----- Records for this task

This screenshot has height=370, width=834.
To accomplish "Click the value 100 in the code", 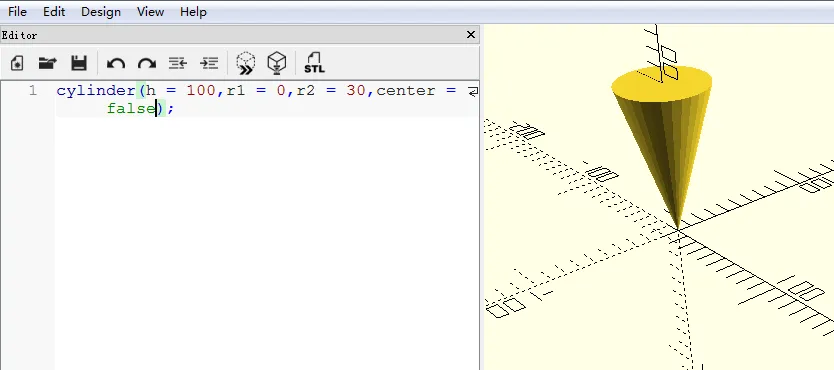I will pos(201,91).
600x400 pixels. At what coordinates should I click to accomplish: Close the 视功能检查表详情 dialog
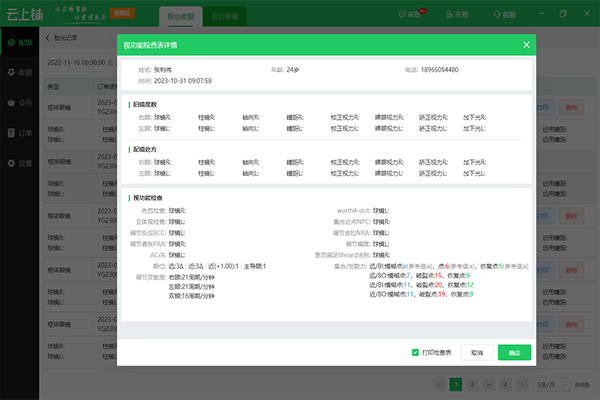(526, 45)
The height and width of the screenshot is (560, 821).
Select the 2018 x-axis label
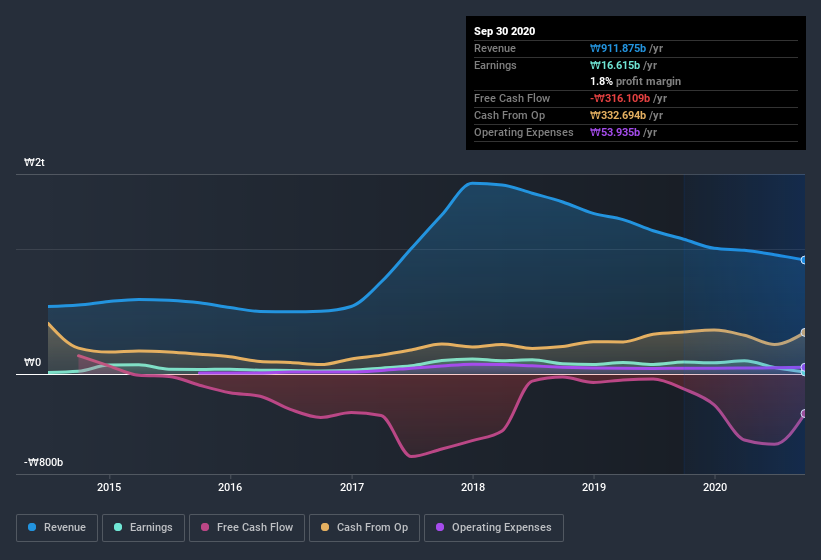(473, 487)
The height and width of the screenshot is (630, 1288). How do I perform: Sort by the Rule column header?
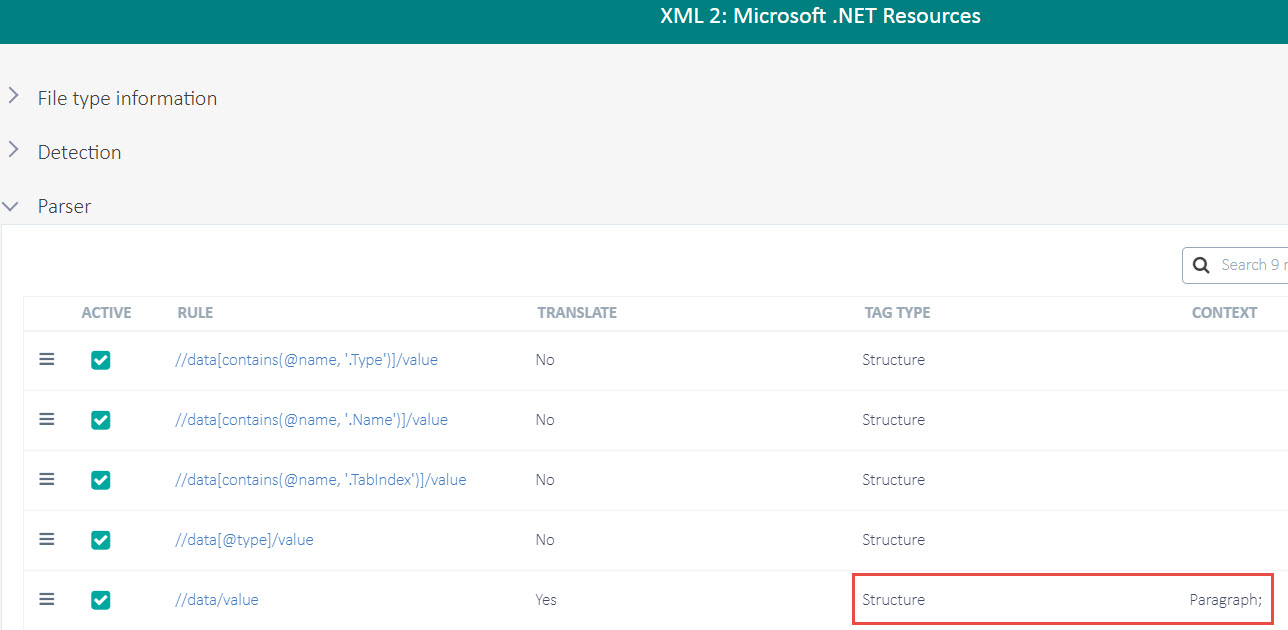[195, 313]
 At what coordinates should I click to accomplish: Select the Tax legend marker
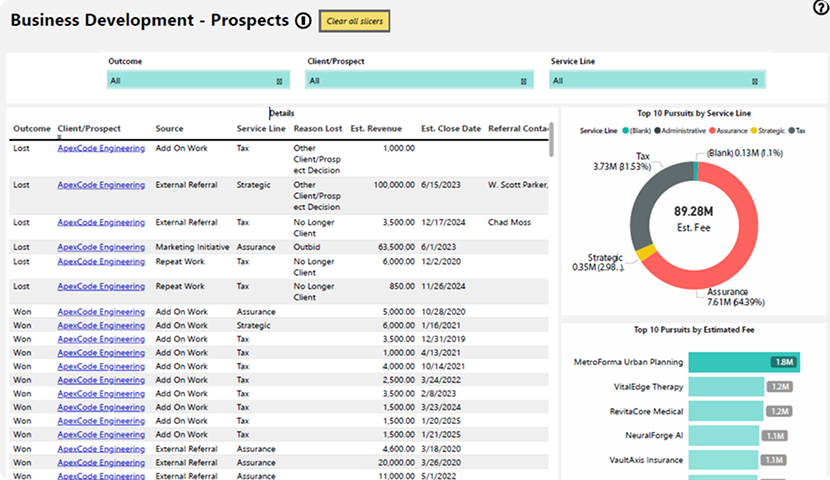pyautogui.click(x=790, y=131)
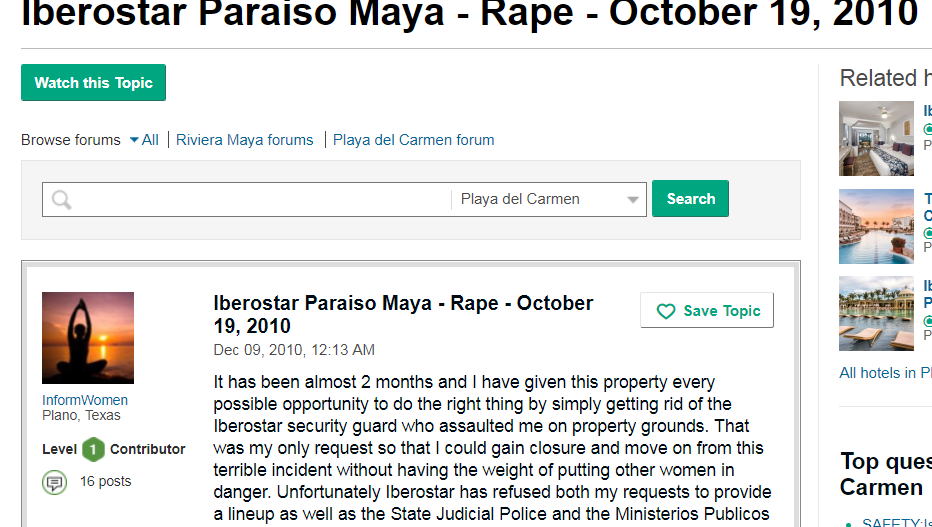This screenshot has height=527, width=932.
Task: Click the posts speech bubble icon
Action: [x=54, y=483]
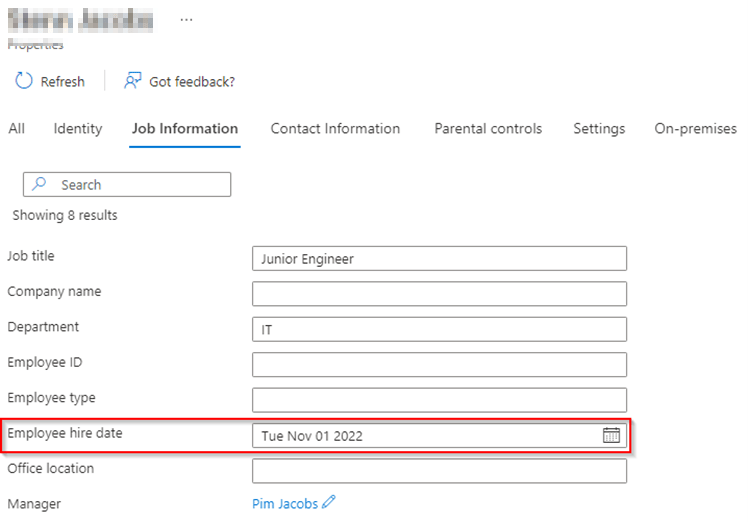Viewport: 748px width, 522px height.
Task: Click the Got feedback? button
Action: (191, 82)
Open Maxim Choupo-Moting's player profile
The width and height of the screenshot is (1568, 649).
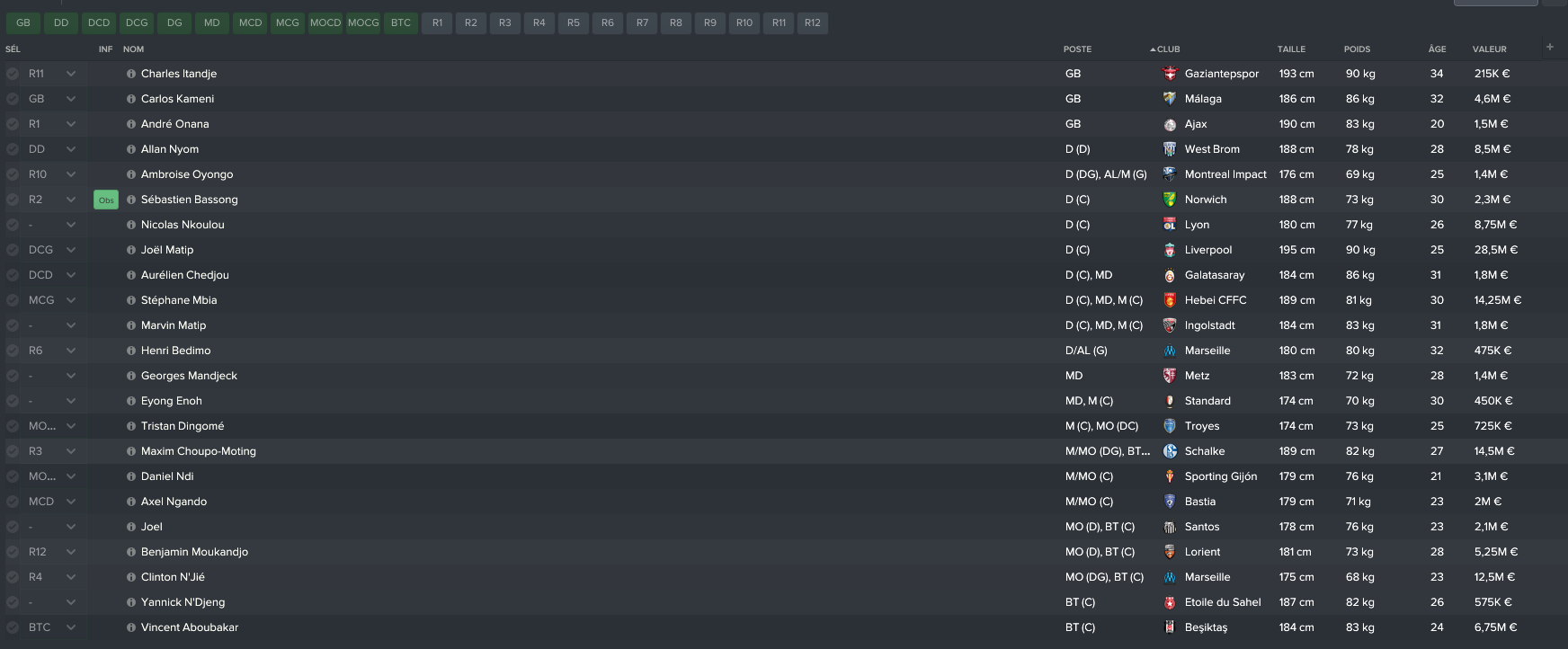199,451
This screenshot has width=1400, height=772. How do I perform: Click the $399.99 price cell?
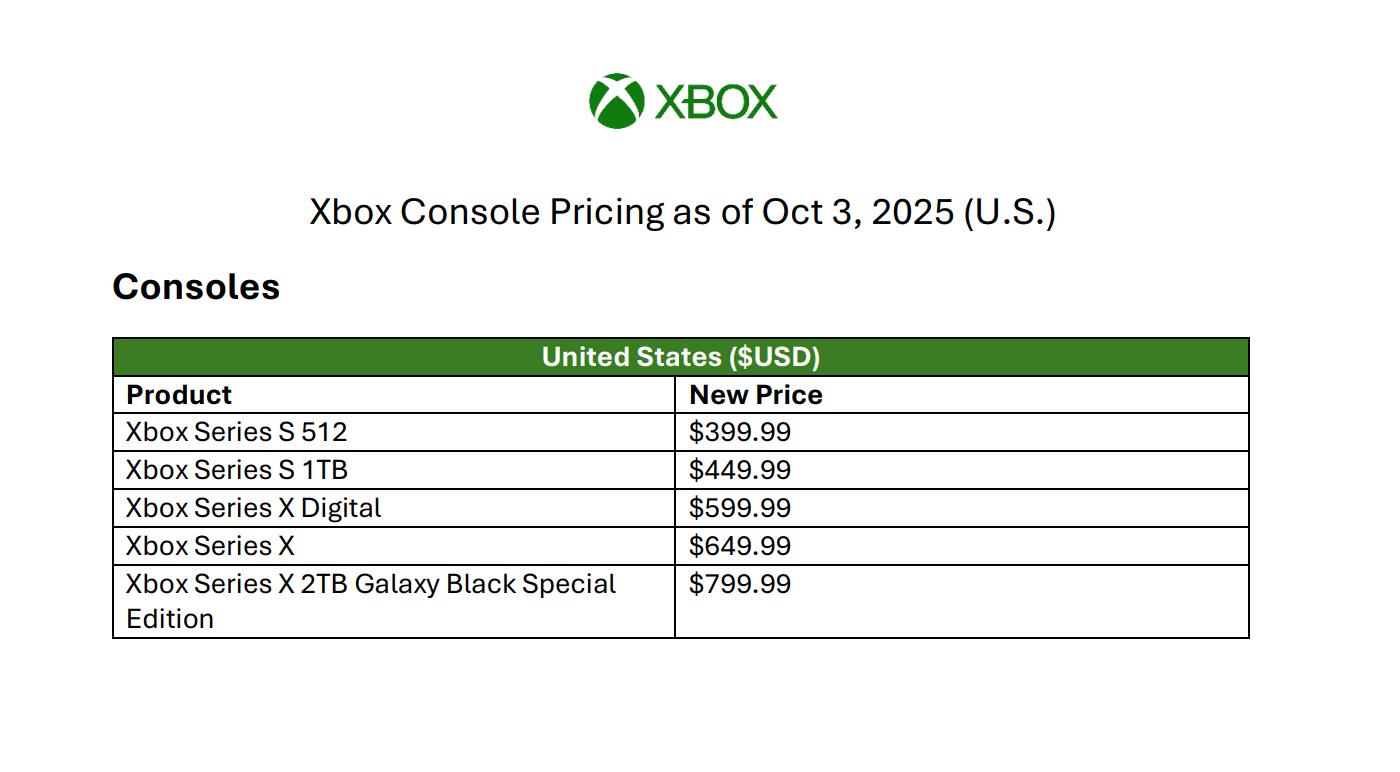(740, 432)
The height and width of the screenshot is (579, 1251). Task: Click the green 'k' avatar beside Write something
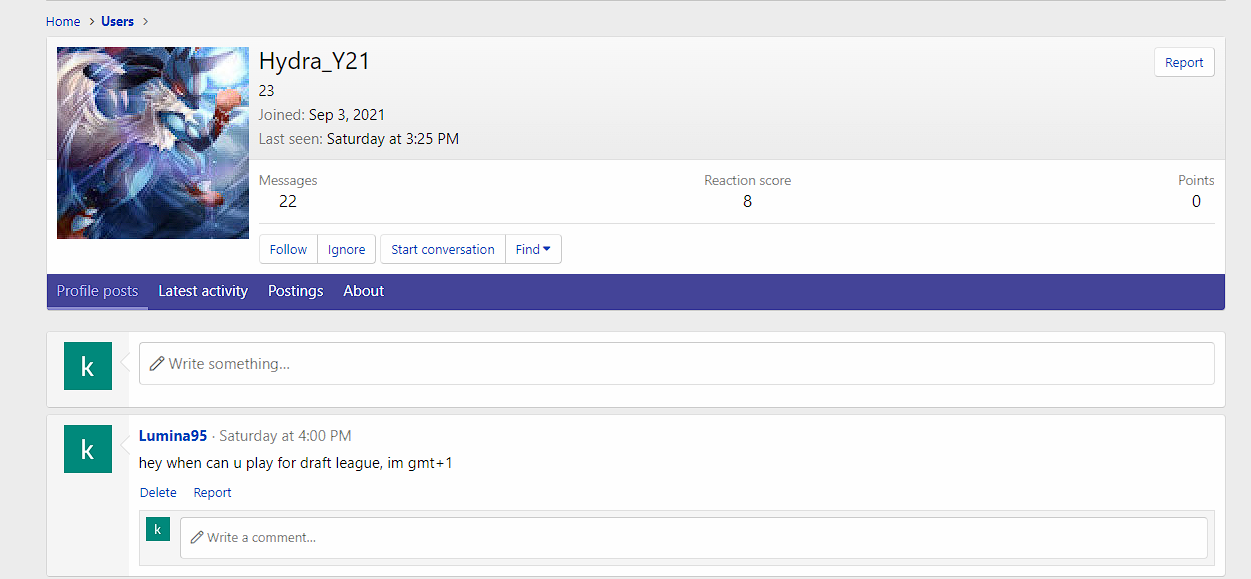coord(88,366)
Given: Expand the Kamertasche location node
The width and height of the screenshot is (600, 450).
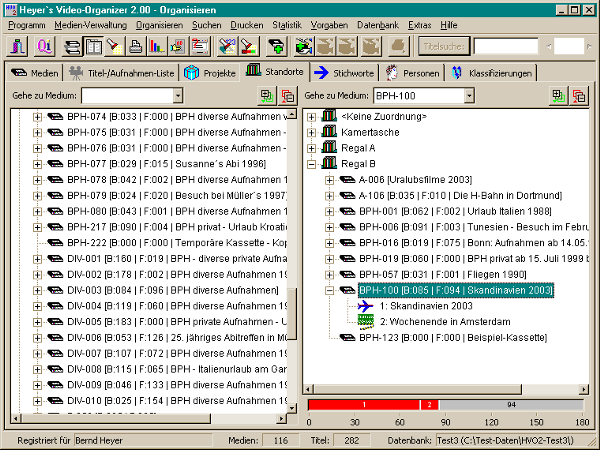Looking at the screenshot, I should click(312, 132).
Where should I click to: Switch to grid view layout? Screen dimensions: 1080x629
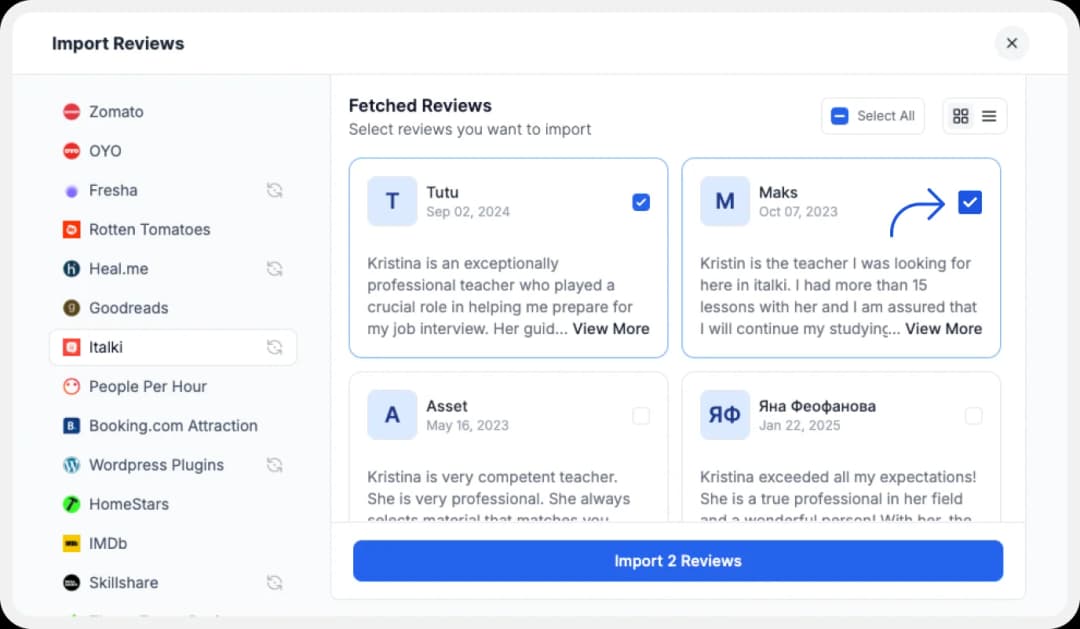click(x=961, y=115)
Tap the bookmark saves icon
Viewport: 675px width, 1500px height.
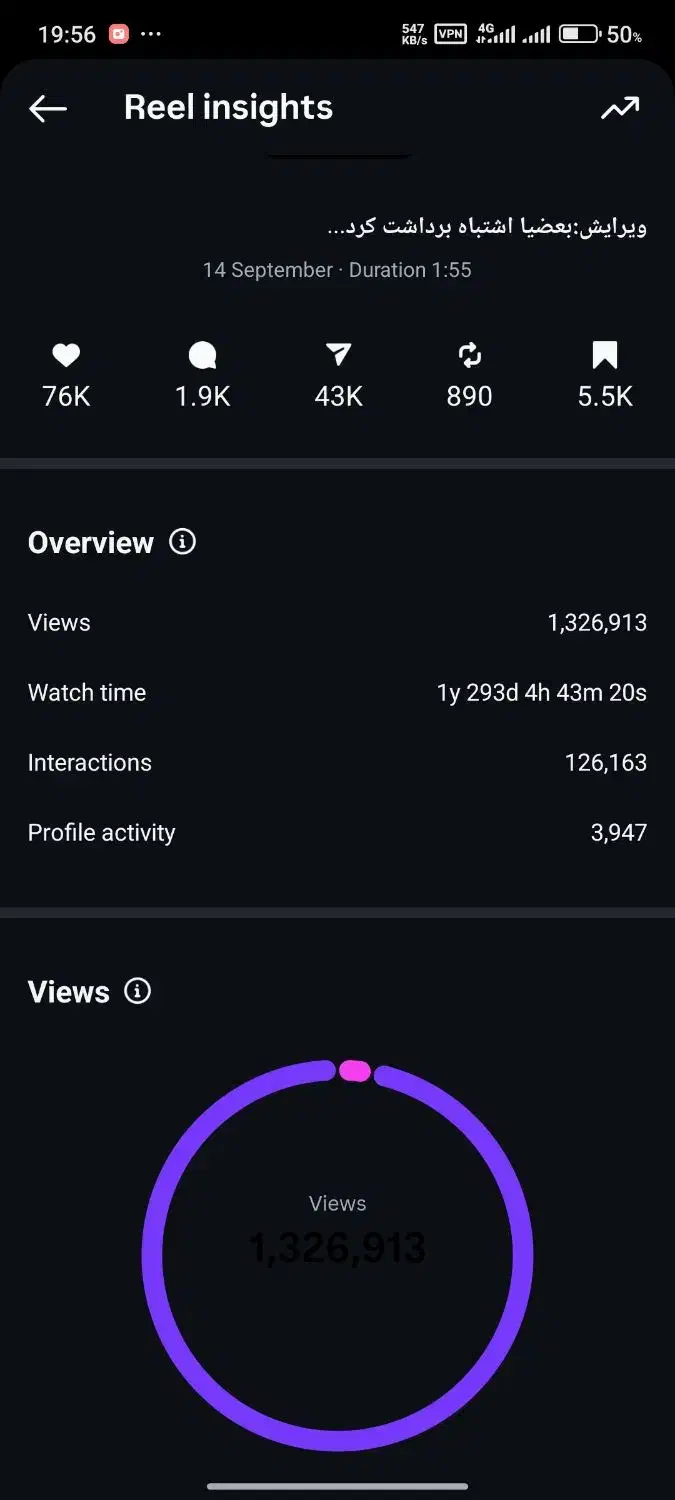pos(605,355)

----------

The problem ::
Repeat, exactly and with no pictures, each line from the line that holds "Where should I" through the last line of the records above.

Result for this exercise ::
Where should I click to: Switch to grid view layout? Screen dimensions: 1080x629
click(x=961, y=115)
Tap the bookmark saves icon
Viewport: 675px width, 1500px height.
pos(605,355)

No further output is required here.